Hi,
I’m working on an image classification problem. I’m working in PyTorch and I need to normalize the images so that they have a mean 0.0 and a standard deviation of 1.0 (reference: https://cs231n.github.io/neural-networks-2/#datapre ). I implemented the mean subtraction and std division, but I stumbled as the network’s behaviour is strange and I’m not sure with my implementation.
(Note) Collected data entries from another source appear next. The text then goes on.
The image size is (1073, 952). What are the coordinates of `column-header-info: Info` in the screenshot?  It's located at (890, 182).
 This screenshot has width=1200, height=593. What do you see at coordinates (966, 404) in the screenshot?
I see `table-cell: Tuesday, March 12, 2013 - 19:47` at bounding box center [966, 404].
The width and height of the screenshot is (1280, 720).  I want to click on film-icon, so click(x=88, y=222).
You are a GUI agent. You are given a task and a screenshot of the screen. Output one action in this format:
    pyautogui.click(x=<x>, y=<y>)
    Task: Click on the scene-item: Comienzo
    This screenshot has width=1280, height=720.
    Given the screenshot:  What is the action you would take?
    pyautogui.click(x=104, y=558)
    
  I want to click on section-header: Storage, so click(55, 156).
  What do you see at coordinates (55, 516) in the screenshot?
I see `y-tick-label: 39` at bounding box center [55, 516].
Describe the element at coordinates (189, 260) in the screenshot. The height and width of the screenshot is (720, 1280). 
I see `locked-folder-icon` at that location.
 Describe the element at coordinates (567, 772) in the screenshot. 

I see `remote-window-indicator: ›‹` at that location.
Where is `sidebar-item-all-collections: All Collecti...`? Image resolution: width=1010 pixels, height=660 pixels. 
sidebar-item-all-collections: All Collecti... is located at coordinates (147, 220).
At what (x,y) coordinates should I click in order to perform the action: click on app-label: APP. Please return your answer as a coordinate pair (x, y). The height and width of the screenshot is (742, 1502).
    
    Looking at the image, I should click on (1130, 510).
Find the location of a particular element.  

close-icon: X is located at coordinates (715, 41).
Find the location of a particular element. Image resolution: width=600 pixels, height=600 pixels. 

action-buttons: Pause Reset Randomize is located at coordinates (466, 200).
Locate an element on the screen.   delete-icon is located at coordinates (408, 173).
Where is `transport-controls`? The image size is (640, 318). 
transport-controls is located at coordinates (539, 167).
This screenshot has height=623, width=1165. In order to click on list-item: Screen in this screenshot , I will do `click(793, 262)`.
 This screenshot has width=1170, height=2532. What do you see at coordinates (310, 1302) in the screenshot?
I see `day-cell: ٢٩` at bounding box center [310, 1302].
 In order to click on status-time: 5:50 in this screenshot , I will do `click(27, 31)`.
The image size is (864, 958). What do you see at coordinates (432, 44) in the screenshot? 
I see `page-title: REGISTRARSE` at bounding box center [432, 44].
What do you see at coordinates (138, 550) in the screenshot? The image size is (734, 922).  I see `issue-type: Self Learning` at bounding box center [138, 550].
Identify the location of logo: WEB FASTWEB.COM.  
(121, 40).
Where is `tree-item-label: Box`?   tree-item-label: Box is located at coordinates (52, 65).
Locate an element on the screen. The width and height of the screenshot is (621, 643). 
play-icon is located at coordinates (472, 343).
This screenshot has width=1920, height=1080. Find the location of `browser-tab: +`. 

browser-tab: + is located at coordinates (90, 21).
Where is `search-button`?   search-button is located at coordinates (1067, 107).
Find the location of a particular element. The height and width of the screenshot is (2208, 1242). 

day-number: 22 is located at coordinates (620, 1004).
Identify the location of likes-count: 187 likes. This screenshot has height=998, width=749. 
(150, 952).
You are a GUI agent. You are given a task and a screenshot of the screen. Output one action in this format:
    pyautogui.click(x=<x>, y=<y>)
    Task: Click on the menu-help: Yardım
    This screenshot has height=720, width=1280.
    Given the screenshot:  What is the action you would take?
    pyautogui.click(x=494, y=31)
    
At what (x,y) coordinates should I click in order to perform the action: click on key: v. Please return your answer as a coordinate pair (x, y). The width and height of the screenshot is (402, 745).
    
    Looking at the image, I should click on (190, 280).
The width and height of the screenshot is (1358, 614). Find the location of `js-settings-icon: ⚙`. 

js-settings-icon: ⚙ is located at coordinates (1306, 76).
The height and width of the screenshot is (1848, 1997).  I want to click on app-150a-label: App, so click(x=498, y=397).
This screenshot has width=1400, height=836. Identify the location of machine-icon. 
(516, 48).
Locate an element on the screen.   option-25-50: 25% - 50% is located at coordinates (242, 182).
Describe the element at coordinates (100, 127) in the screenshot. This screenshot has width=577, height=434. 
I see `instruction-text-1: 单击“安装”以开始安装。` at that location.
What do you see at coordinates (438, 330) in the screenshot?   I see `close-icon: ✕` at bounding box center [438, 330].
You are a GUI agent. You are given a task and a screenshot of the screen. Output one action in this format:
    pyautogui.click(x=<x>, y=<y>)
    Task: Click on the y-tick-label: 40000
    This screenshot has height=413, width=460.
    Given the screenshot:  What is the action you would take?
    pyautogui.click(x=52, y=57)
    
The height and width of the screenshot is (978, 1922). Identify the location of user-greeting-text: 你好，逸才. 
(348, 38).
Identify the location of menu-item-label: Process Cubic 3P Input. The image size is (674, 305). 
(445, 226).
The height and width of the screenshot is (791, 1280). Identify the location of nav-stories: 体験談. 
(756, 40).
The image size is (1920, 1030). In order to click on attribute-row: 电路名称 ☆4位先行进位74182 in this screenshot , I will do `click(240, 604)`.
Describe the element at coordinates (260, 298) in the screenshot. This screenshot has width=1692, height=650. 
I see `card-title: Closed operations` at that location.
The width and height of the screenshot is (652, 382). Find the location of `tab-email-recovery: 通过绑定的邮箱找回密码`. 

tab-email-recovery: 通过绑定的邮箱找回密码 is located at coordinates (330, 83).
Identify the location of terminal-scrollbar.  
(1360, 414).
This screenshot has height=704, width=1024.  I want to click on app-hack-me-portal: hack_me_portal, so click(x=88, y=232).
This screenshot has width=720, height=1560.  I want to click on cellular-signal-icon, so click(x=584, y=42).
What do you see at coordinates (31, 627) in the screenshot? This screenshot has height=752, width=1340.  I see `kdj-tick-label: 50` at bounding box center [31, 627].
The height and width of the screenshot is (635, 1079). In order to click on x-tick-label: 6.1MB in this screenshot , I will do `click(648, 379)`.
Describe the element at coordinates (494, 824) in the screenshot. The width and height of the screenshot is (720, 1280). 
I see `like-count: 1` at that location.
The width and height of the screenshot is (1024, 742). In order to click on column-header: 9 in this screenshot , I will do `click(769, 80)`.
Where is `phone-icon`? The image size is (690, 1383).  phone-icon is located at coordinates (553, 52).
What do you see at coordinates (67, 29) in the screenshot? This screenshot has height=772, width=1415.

Now, this is my transforms settings:
transform = transforms.Compose([
transforms.ToPILImage(),
transforms.ToTensor()
])
which means that the output images are in the range <0,1> because they are PIL images (it doesn’t work without the ToPILImage() transform). They have a mean of 0.75 and std of 0.33.
When I calculated the per color channel mean, I got [ 0.76487684, 0.75205952, 0.74630833] (RGB). Same for std [ 0.27936298, 0.27850413, 0.28387958]. I normalize using the transforms.Normalize(mean,std)
(basically (x-mean)/std) ).
My code looks like this (for the sake of simplication, assume I only have 32 images):
dset = CustomDataset('images', transform=transform) #PyTorch Dataset object
dataloader = torch.utils.data.DataLoader(dset, batch_size=32, shuffle=False, num_workers=4)
images, labels = iter(dataloader).next()
# images.shape = ( 32, 3, 80, 80)
numpy_images = images.numpy()
per_image_mean = np.mean(numpy_images, axis=(2,3)) #Shape (32,3)
per_image_std = np.std(numpy_images, axis=(2,3)) #Shape (32,3)
pop_channel_mean = np.mean(per_image_mean, axis=0) # Shape (3,)
pop_channel_std = np.mean(per_image_std, axis=0) # Shape (3,)
Now, is it “wise” to normalize images to have zero mean and std of 1 ? Or do you normalize images to be <-1, 1>. Lastly, is my implementation correct? I’m not sure with the std
.
Thanks in advance.
edit:
I figured I should calculated the std this way:
pop_channel_std = np.std(numpy_images, axis=(0, 2, 3)) #Shape (3,)
Although, I have too many images and have to calculate the mean and std cummulatively for batches before calculating the population values.